Manning and Company team

Manning and Company team

Wednesday 27 January 2016

Teaching your children the real value of money

Research shows that our attitude to money stems from that of our parents. Did they save for the things they needed or buy products on credit? Did they make do and mend or dispose of items?

Adult spending habits are formed at the age of just seven. So in a world of invisible money where purchases are made by card or online, how can we teach our children the real value of cash, budgeting and saving to avoid the next generation getting into debt?

Children are taught the theory of money at school but it is up to us as parents and grandparents to put this into practice. We can work with our children to give them independence and confidence with money to prepare them for later life.

We start with 'Wants and Needs'. That same old debate which is key when teaching the value of goods. Establishing the difference at an early age makes for sensible spending and a good foundation for all financial decisions.

Shopping lists - ask your child to help you compile the shopping list for your food shop. Again working out what you 'need' will help them prioritise spending. When shopping you could discuss the prices of products with them and explain how you could get the same product cheaper elsewhere.

Track their savings - Does your child have a savings account or a piggy bank? Set goals for them, track the money both in its physical form and also on a chart so they can see how much they need to buy that item they are saving for.

Compare spending -. A day trip to the local attraction costs the same as....
Do your children know the cost of days out and experiences vs tangible products? Spending money doesn't always result in walking away with an object and that is an important lesson to learn when often even money isn't tangible in today's world.

Cash! - No it's not always convenient but try to draw cash to pay for groceries etc every so often. Talk about the cash and denominations when you draw it and also encourage your child to hand it over to pay in the supermarket/post office etc. Holding physical money will give them a good foundation to get their heads around digital money.

Earning money - Explain what your wages pay for and why you have to go to work and in later years your child may be earning their own money which opens up a new realm of conversation.

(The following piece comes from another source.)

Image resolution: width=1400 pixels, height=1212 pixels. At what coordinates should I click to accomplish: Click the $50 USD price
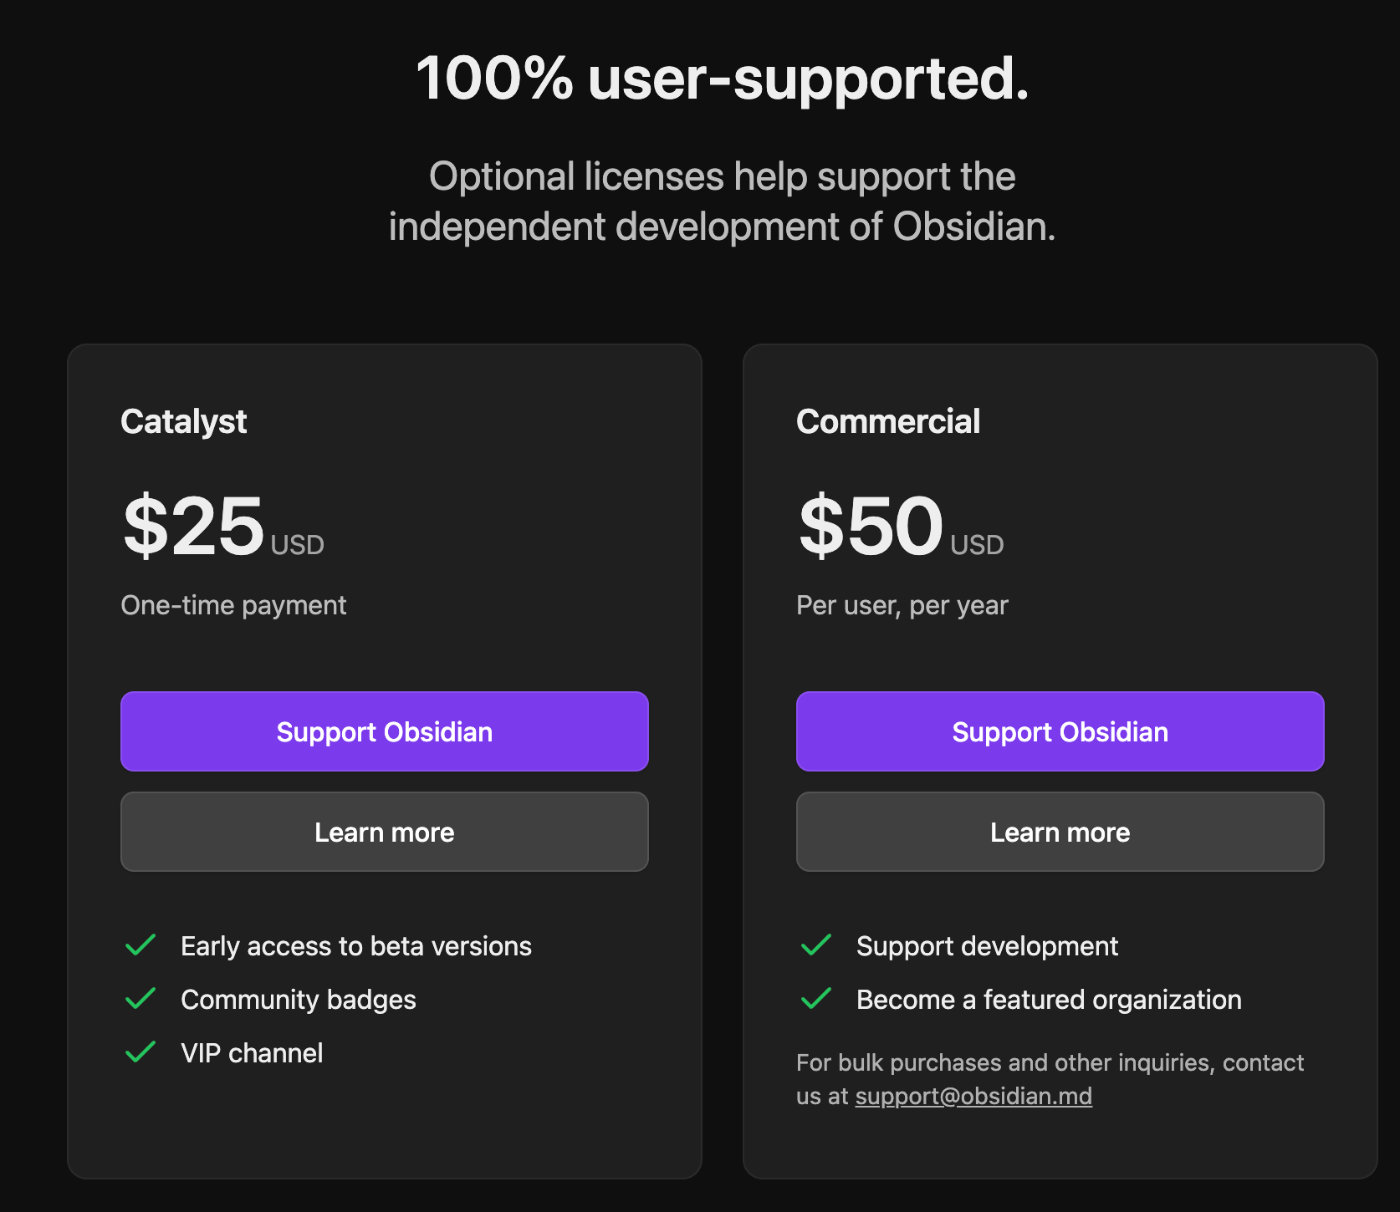pyautogui.click(x=901, y=526)
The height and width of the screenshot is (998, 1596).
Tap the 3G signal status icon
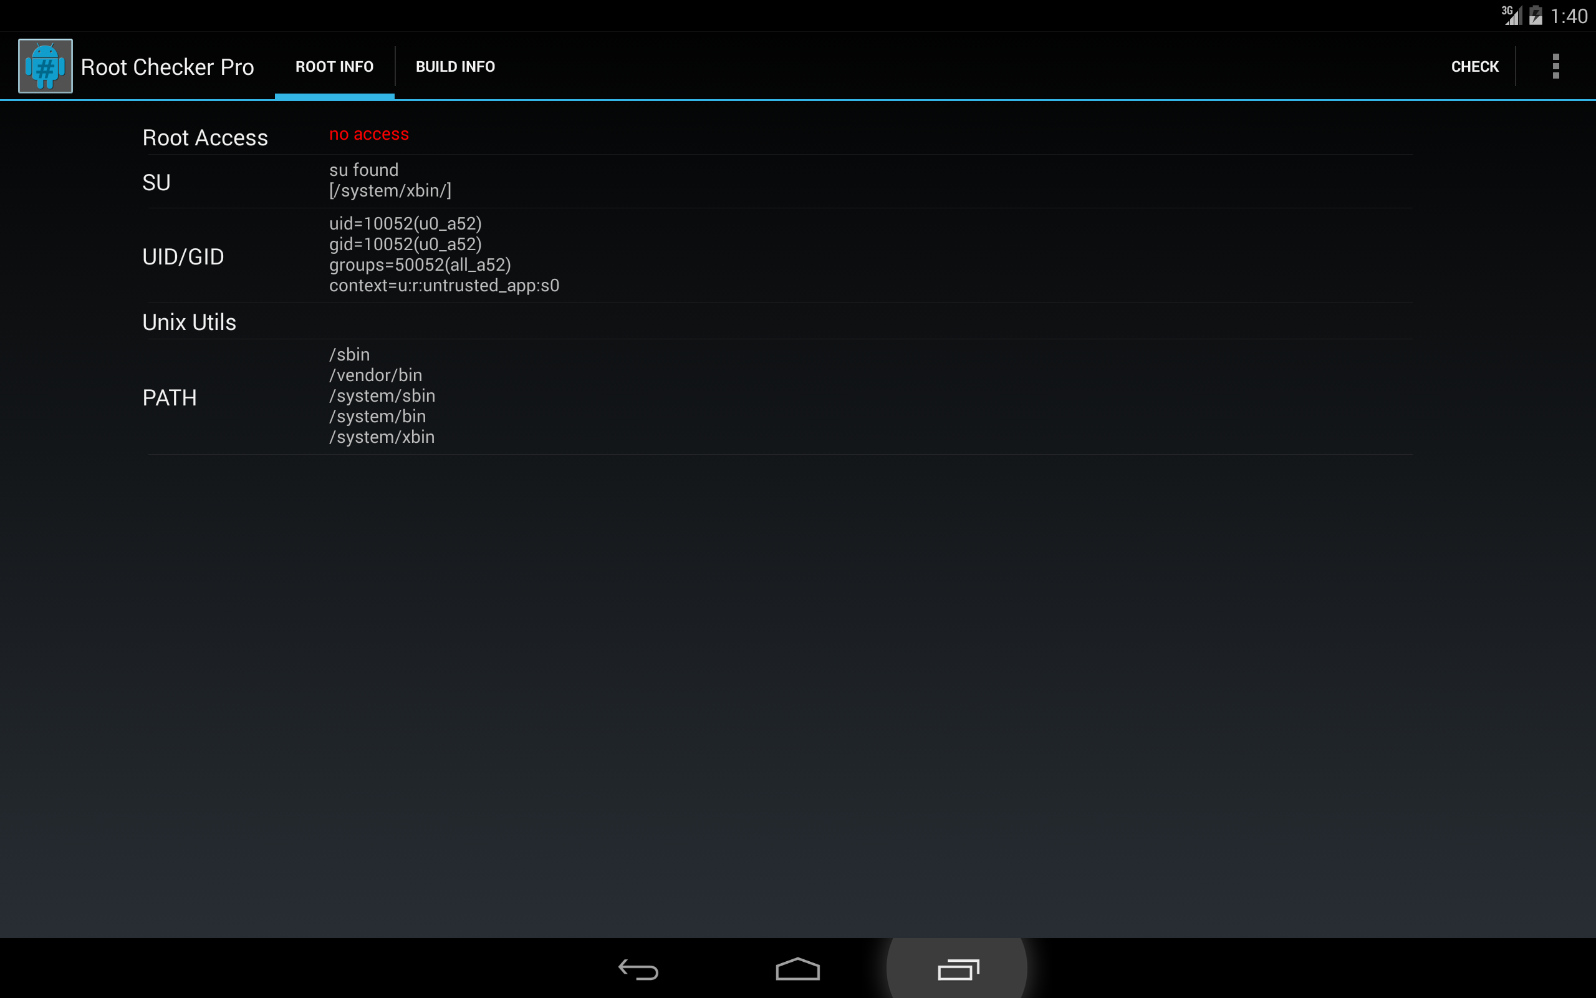(1511, 15)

As children grow older you will no doubt need to change tack and it is in the late teenage years that unfortunately the reality of debt can become very real.

Teach credit - It always amazes me how many people even in their early 20s do not seem to have the concept of credit. It goes without saying that explaining the implications of accruing interest and settling balances is invaluable. Many young people will not realise the implications that their spending will have on their future with regards to credit scores etc.

Mobile phones - If mobile phones are the key to their social life/online social life, use them to teach! Make sure they know how to find out how much credit they have left or how much data they have used. This is probably the most appropriate example of non tangible spending and one that most will certainly relate to.

Talk about money - Is money really the taboo subject it once was? Does it need to be? Talk to your teenagers about money. Being open and honest is surely the best way to encourage your children to work with their money.